Más abajo, la montaña del Montjuic está tan alta como siempre, aunque la cúpula de su palacio se empeñe en ostentar.
Pocas nubes, muchos pájaros.
Veo edificios. Todos tienden al ocre, por la mugre, por lo añejo,
o por lo precioso de ese color.
Parecen cajas, aunque no soy original,
el grandísimo Wells lo imaginó más de cincuenta años atrás.
Chupo el mate, Frida me busca con sus franeleos.
No voy a caer, tiene que aprender que no siempre es como se quiere.
Lo nota, se enoja, grita miau miau y se aleja.
El Sol calienta más de lo que se espera en este diciembre.
Cuento gruas, una, dos, tres, cuatro.
Barcelona nunca para de crecer.
Atención. Un vecino. Todos tenemos algo de voyeuristas en nuestro interior:
coge sus sábanas, las sacude, las dobla, se arremanga su pulover y vuelve a entrar.
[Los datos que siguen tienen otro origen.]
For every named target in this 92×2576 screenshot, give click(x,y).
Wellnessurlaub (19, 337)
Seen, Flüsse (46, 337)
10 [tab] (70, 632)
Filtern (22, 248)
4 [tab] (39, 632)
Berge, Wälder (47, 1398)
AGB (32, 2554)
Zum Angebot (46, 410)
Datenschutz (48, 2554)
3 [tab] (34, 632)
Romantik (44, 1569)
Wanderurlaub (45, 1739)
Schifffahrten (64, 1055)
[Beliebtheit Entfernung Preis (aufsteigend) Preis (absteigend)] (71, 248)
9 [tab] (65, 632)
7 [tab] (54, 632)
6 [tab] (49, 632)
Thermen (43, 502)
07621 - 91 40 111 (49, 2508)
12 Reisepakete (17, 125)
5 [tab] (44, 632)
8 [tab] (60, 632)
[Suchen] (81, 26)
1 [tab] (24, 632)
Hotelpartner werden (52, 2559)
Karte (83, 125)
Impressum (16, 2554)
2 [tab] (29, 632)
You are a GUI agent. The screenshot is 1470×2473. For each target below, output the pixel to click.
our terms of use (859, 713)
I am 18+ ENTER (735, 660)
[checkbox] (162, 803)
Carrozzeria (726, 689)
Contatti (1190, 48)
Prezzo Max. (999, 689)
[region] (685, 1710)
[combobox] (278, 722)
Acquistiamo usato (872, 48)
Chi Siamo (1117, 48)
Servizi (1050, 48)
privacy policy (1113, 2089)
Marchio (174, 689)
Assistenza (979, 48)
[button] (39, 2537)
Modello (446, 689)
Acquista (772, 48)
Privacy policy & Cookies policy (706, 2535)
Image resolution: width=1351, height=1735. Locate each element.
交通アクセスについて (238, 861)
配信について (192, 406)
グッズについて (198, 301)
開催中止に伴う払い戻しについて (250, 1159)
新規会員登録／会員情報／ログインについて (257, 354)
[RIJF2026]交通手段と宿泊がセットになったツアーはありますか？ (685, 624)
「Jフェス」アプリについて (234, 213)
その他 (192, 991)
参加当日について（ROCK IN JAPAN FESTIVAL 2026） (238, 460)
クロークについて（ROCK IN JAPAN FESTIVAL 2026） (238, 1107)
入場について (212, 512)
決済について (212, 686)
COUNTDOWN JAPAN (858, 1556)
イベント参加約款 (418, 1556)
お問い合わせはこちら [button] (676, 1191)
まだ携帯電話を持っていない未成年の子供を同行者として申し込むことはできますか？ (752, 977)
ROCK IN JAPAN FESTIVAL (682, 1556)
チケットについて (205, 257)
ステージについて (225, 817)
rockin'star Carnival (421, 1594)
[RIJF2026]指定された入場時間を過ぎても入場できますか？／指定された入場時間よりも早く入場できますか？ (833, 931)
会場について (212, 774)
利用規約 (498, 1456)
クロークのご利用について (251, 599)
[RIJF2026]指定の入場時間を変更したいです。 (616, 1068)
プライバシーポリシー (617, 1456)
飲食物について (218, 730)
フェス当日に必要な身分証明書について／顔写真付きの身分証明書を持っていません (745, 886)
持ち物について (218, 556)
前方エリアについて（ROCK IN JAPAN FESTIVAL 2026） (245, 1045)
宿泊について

Desde aquí, lujo del ático y sus alturas, puedo reirme de su inminente pelada,
pero soy culpable de violar su privacidad,
así que actúo como si no me hubiese percatado de sus entradas profundas.
A mi derecha, en la estación de trenes de Sants
una chimenea escupe humo blanco, horrible.
Creo que si me concentro puedo escuchar la tos de los pájaros que la rodean.
"Frida!" Está lamiendo la parrilla, restos de un auténtico asado a la argentina.
Mi autoridad fue y será nula con mi mascota,
Frida lamerá la parrilla hasta provocar el vómito,
venganza por haberla rechazado, es casi humana, diría yo.
¿Qué es eso? Esto es insólito. No puede ser real. Pareciera que invento, juro que no es así.
Humo negro del edificio vecino. Espeso, este sí que es horrible.
Ruidos de sirenas, bomberos, Guardia Urbana.
Suficiente contemplación.
Enciendo la televisión:
"noticia de último momento, en la calle Tarragona, de Barcelona, un edificio arde en llamas". Entrevistas, movileros y un hombre de 67 años que fallece pidiendo auxilio.